I am a fan, not a fanatic, of the Harry Potter books. I have never read the books more than once. My favorite is still "Goblet of Fire". To a lesser degree, I am a fan, not a fanatic, of the film adaptations of the Harry Potter books. In this case, the best film (by far) of the series has been The Prisoner of Azkaban, a film I have seen many times. Although also a superior book, the film to date has been the only one I felt has captured the essence of the book and improved upon it.

This is not a requirement for a film adaptation. Rowling's books are sprawling works that (after Azkaban, the last "short" book), were typically over 700 pages. Film adaptations are hard enough with short material, but the Potter books also present a situation where material MUST be left out in order to keep the running time under 4 hours. And why must a film be under 4 hours, or 3? It doesn't have to, but the point is to entertain, not catalog events to screen. The film is an adaptation for a larger audience, not just those who demand to see every single scene transposed. I truly feel sorry for one of my Potter fanatic friends who couldn't wait to see her favorite line from the Half-Blood Prince shown on screen. It wasn't. And she felt that overall Harry Potter and the Half-Blood Prince was a let-down for that and continuity errors between it and the book.My policy on seeing a film that is an adaptation from a book is, if I have read the book, I need to allow a minimum of a few months before seeing the film. Never, ever read the material before you go into the theater (Potter fanatics do this, you see), for then you are ticking off your moments. I can't think of a better way for me to ruin my own fun. This all started back when I read High Fidelity, and then a week later went to see the acclaimed film adaptation. Despite the rave reviews, the film was such a faithful adaptation that I was UTTERLY BORED watching the film. I just ticked off the plot points as they happened. In short, reading the book totally ruined the film for me. But I love reading, and I love film, so I had to adapt a buffer strategy.

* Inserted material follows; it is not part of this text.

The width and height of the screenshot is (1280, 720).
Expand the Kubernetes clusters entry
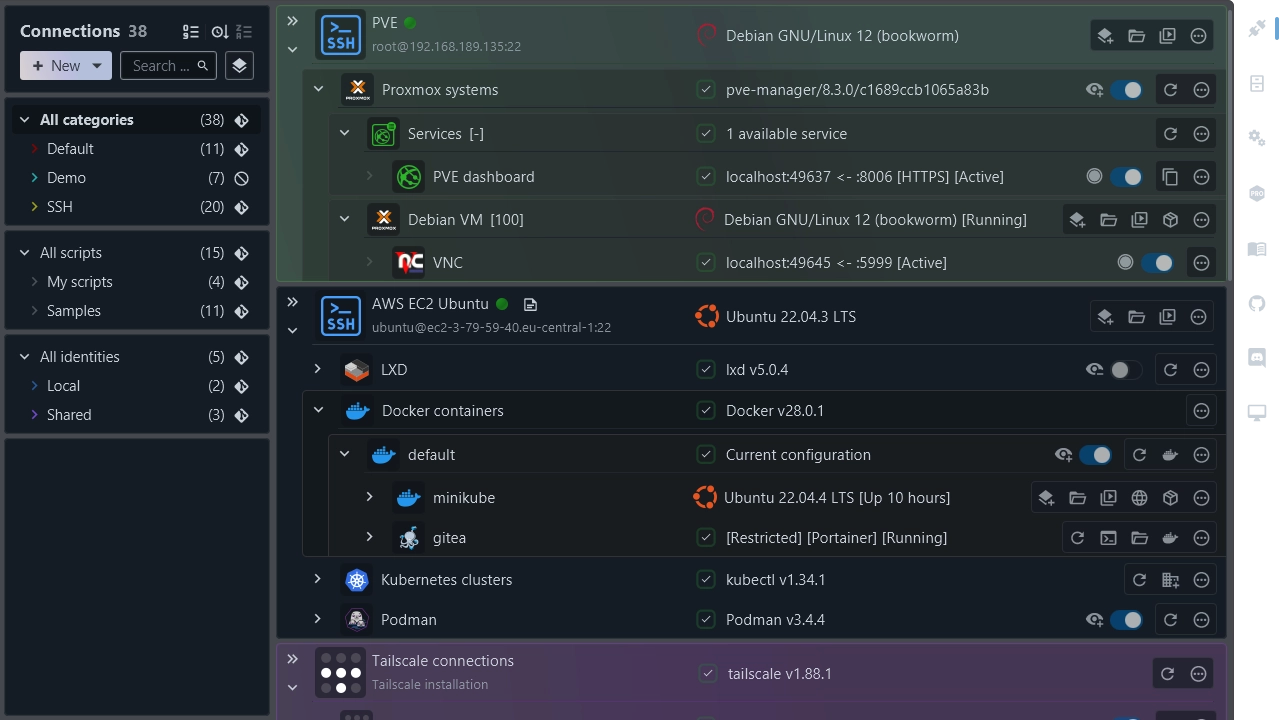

The stategy served me well with Azkaban -- I had forgotten so much of the end that I was actually surprised when it was revealed who was the stag in the forest, and of course I kind of teared up. Those moments are magical for me, but it would have been ruined had I just been waiting for it to happen.

Which is why I can say that I thought Half-Blood Prince was an entertaining film. No Azkaban, but what is? Now, I think it's brilliant to split the seventh book into two films to cover your adaptive bases (and make twice as much money!), and deserving for the series finale. Which I've read and won't be reading again before I see the films.